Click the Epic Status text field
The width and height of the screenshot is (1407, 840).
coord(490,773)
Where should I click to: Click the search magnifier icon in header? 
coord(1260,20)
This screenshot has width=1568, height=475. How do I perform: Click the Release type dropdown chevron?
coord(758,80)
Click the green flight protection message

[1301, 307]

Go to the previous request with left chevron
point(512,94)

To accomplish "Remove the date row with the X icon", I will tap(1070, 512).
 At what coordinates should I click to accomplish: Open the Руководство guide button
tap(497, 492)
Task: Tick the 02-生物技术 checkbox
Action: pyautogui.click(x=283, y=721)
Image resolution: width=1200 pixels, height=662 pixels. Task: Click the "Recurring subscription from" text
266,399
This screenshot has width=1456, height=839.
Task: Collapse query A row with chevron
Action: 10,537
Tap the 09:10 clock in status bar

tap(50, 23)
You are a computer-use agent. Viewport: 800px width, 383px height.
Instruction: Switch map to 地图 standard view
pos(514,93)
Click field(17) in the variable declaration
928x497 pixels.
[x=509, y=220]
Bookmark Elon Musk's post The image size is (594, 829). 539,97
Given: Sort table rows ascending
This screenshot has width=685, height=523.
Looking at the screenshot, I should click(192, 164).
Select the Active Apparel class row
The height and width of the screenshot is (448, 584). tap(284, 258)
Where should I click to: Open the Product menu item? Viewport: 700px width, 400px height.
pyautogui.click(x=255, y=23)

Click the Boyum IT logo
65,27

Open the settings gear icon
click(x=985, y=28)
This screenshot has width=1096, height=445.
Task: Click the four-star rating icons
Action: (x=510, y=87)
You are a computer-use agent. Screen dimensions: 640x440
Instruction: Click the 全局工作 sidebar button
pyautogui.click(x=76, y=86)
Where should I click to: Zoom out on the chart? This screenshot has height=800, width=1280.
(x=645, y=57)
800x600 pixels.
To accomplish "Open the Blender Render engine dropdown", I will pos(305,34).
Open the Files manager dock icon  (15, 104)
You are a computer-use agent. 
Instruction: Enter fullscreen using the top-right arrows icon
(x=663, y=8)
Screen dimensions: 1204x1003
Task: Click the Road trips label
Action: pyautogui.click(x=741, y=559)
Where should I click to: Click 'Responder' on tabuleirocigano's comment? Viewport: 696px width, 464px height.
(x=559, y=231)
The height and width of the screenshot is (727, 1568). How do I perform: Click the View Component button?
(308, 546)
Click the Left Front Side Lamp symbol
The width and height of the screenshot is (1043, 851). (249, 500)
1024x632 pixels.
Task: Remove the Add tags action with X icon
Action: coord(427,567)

========================================

■ What you need to do ■
Output every entry exactly as it appears.

■ Task result ■
Click the Epic Status text field
The width and height of the screenshot is (1407, 840).
coord(490,773)
Where should I click to: Click the search magnifier icon in header? 
coord(1260,20)
This screenshot has width=1568, height=475. How do I perform: Click the Release type dropdown chevron?
coord(758,80)
Click the green flight protection message

[1301, 307]

Go to the previous request with left chevron
point(512,94)

To accomplish "Remove the date row with the X icon", I will tap(1070, 512).
 At what coordinates should I click to accomplish: Open the Руководство guide button
tap(497, 492)
Task: Tick the 02-生物技术 checkbox
Action: pyautogui.click(x=283, y=721)
Image resolution: width=1200 pixels, height=662 pixels. Task: Click the "Recurring subscription from" text
266,399
This screenshot has width=1456, height=839.
Task: Collapse query A row with chevron
Action: 10,537
Tap the 09:10 clock in status bar

tap(50, 23)
You are a computer-use agent. Viewport: 800px width, 383px height.
Instruction: Switch map to 地图 standard view
pos(514,93)
Click field(17) in the variable declaration
928x497 pixels.
[x=509, y=220]
Bookmark Elon Musk's post The image size is (594, 829). 539,97
Given: Sort table rows ascending
This screenshot has width=685, height=523.
Looking at the screenshot, I should click(192, 164).
Select the Active Apparel class row
The height and width of the screenshot is (448, 584). tap(284, 258)
Where should I click to: Open the Product menu item? Viewport: 700px width, 400px height.
pyautogui.click(x=255, y=23)

Click the Boyum IT logo
65,27

Open the settings gear icon
click(x=985, y=28)
This screenshot has width=1096, height=445.
Task: Click the four-star rating icons
Action: (x=510, y=87)
You are a computer-use agent. Screen dimensions: 640x440
Instruction: Click the 全局工作 sidebar button
pyautogui.click(x=76, y=86)
Where should I click to: Zoom out on the chart? This screenshot has height=800, width=1280.
(x=645, y=57)
800x600 pixels.
To accomplish "Open the Blender Render engine dropdown", I will pos(305,34).
Open the Files manager dock icon  (15, 104)
You are a computer-use agent. 
Instruction: Enter fullscreen using the top-right arrows icon
(x=663, y=8)
Screen dimensions: 1204x1003
Task: Click the Road trips label
Action: pyautogui.click(x=741, y=559)
Where should I click to: Click 'Responder' on tabuleirocigano's comment? Viewport: 696px width, 464px height.
(x=559, y=231)
The height and width of the screenshot is (727, 1568). How do I perform: Click the View Component button?
(308, 546)
Click the Left Front Side Lamp symbol
The width and height of the screenshot is (1043, 851). (249, 500)
1024x632 pixels.
Task: Remove the Add tags action with X icon
Action: coord(427,567)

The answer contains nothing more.